Article IV, Section 5, does not require the legislature to consider all bills of the last regular session vetoed by the governor. The phrase "shall consider only the following" is a restrictive provision; it is not a mandate that the legislature must consider all bills of the last regular session that were vetoed.

Thus, in answer to your second question, the legislature may adopt a rule relating to the procedure to be used in considering bills of the last regular session which were vetoed. It could, just as an example, provide that the first five days of the session be devoted to such consideration. Article IV, Section 11.

In our opinion such bills do not actually have to be introduced again or be given new bill numbers. They should be reprinted in the form in which the governor vetoed them. If a motion is made to reconsider a bill vetoed by the governor at the last regular session, and if such motion carries, then the legislature will vote on the bill. If the necessary vote is obtained, the bill is passed over the governor's veto. In such case the governor's approval of the bill is not required.

We do not believe that such bills can be amended or substitutions made therefor. If this were permissible, the legislature would be considering a bill that was not vetoed by the governor. And the idea behind the short, thirty-day, even-year session is to limit the matters that may be considered.

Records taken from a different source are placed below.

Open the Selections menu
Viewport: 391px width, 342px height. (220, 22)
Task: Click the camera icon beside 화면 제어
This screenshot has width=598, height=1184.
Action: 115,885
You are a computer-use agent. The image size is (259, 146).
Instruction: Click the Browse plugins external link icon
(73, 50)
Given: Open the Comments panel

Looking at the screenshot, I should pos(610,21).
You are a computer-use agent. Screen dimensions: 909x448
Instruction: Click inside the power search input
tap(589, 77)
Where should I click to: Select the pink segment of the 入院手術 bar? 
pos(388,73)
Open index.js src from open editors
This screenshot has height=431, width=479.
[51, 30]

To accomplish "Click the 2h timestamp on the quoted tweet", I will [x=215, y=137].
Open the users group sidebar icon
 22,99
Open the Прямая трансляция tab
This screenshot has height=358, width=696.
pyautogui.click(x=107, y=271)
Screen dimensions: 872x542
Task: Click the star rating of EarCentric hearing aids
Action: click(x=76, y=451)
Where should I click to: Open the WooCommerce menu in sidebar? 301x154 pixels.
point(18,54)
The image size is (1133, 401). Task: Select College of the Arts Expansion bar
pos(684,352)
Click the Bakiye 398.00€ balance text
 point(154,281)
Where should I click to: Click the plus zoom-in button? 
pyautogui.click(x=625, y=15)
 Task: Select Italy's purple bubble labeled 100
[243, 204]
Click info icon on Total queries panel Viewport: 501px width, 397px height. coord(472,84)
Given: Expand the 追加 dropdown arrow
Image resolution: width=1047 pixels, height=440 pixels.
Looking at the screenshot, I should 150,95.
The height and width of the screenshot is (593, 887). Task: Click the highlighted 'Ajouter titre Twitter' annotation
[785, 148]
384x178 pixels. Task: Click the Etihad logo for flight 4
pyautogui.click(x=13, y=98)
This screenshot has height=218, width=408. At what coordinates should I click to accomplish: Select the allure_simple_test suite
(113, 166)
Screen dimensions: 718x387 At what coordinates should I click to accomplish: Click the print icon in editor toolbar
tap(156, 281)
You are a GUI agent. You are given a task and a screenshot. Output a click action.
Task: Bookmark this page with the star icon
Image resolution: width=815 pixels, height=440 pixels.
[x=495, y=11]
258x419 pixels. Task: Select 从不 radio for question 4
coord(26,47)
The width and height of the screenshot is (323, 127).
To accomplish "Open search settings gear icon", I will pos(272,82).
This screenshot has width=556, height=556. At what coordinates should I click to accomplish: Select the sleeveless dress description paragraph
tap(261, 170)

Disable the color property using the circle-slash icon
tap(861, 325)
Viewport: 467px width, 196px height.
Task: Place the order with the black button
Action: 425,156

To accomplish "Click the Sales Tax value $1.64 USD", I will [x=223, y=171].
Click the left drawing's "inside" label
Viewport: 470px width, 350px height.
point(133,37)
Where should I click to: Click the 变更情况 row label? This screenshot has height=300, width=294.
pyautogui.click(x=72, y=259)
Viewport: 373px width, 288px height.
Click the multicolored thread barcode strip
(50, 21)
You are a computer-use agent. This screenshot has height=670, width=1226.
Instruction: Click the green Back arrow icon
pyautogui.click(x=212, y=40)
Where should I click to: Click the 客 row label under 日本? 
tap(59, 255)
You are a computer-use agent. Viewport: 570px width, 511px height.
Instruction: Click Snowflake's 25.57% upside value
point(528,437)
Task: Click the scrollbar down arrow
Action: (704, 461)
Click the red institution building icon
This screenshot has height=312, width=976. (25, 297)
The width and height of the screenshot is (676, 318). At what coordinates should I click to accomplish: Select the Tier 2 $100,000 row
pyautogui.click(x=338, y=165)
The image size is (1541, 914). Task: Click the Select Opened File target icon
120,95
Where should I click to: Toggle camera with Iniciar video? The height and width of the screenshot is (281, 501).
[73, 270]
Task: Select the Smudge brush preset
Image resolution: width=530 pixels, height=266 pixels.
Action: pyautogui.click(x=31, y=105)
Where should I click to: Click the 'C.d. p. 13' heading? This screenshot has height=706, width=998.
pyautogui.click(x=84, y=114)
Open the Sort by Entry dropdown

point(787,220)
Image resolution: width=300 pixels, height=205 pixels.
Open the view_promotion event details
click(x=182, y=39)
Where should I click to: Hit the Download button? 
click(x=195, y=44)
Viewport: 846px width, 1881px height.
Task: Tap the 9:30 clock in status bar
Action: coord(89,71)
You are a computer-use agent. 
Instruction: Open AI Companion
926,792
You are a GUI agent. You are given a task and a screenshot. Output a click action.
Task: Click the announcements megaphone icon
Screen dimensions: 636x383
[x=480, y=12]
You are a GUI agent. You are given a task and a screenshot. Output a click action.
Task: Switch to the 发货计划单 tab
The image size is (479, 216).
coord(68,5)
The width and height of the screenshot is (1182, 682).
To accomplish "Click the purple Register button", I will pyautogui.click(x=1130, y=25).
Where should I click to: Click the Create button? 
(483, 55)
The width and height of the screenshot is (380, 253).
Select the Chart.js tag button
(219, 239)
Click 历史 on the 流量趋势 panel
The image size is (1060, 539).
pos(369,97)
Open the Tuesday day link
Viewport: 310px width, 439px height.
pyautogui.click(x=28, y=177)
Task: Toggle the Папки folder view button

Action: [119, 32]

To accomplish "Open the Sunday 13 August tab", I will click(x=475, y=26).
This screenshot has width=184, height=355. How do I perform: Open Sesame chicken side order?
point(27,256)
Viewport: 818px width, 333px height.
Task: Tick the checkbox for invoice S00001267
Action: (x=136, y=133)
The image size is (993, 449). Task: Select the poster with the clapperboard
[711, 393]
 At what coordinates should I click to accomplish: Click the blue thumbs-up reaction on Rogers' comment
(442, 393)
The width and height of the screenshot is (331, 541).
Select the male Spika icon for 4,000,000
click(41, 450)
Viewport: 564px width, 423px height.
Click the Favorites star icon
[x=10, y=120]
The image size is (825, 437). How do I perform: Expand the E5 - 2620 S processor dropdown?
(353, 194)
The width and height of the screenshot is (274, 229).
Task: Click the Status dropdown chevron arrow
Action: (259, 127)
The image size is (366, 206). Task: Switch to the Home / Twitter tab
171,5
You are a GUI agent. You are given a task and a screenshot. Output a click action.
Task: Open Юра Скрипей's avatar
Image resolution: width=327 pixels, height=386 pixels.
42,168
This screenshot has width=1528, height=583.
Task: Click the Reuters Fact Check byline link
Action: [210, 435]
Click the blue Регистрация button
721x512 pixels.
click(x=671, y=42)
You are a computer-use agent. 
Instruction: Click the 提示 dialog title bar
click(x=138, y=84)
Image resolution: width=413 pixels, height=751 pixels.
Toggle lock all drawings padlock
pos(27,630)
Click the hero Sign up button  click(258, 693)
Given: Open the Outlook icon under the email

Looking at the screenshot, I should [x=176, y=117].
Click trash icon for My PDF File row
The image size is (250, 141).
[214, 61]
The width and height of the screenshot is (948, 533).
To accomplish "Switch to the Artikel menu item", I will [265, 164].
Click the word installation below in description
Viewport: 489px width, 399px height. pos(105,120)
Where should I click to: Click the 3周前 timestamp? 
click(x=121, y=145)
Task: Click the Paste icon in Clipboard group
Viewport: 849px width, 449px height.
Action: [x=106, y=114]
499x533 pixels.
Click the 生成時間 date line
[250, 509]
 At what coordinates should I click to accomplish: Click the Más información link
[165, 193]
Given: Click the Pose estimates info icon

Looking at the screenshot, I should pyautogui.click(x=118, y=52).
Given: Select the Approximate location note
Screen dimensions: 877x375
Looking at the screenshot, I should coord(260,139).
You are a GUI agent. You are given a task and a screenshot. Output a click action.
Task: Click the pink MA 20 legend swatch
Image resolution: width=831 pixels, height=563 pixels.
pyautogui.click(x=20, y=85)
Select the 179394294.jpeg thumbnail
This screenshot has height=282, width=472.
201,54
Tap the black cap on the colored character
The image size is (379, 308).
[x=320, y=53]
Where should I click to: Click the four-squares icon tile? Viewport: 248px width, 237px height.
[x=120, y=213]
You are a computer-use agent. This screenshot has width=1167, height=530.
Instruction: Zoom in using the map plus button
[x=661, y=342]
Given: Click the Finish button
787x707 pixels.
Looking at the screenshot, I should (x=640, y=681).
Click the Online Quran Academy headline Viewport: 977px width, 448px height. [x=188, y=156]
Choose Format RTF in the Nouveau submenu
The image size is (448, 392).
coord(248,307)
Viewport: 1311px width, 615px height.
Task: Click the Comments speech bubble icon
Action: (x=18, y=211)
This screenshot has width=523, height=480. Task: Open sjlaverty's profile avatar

As to partially vetoed bills, only the portion partially vetoed is to be considered. This necessarily follows because the portion of the bill which was not partially vetoed is existing law. Had the legislature intended that the even-year session consider only bills totally vetoed in the previous regular session, it would have been very simple to so state in the constitutional amendment which it proposed and which was adopted by the electorate in 1964. There being no such restriction, either express or implied, we conclude that the vetoed parts or items may be considered in the even-year session.

A bill which the governor allowed to die for lack of signature is a vetoed bill for purposes of Article IV, Section 5. The name commonly given to this type of action, or more properly stated, inaction, is the "pocket veto". To veto a bill passed by the legislature means a refusal to assent thereto by the chief executive whose assent is necessary to make the bill become law. Cleveland v. Martin, La., 29 So.2d 516. To hold otherwise would give the chief executive a method whereby he could kill a legislative bill and prevent its consideration at the next regular session.

Even if a bill was vetoed in the last regular session and was returned to the house of origin during the session, still the bill can be considered by the legislature in the even-year session. This is because it is still a bill "of the last previous regular session vetoed by the governor."

In answer to your last question, the constitution imposes no duty upon the governor or the secretary of state to furnish the legislature, in even-numbered years, with the bills vetoed by the governor in the preceding regular session. However, the chief executive does file such bills with the secretary of state. Therefore, in the interest of orderly procedure and comity between the executive and legislative branches of government, the secretary of state should furnish the original bill and a copy of the enrolled and engrossed bill vetoed in the previous legislative session to the legislature no later than the opening day of the even-year regular session.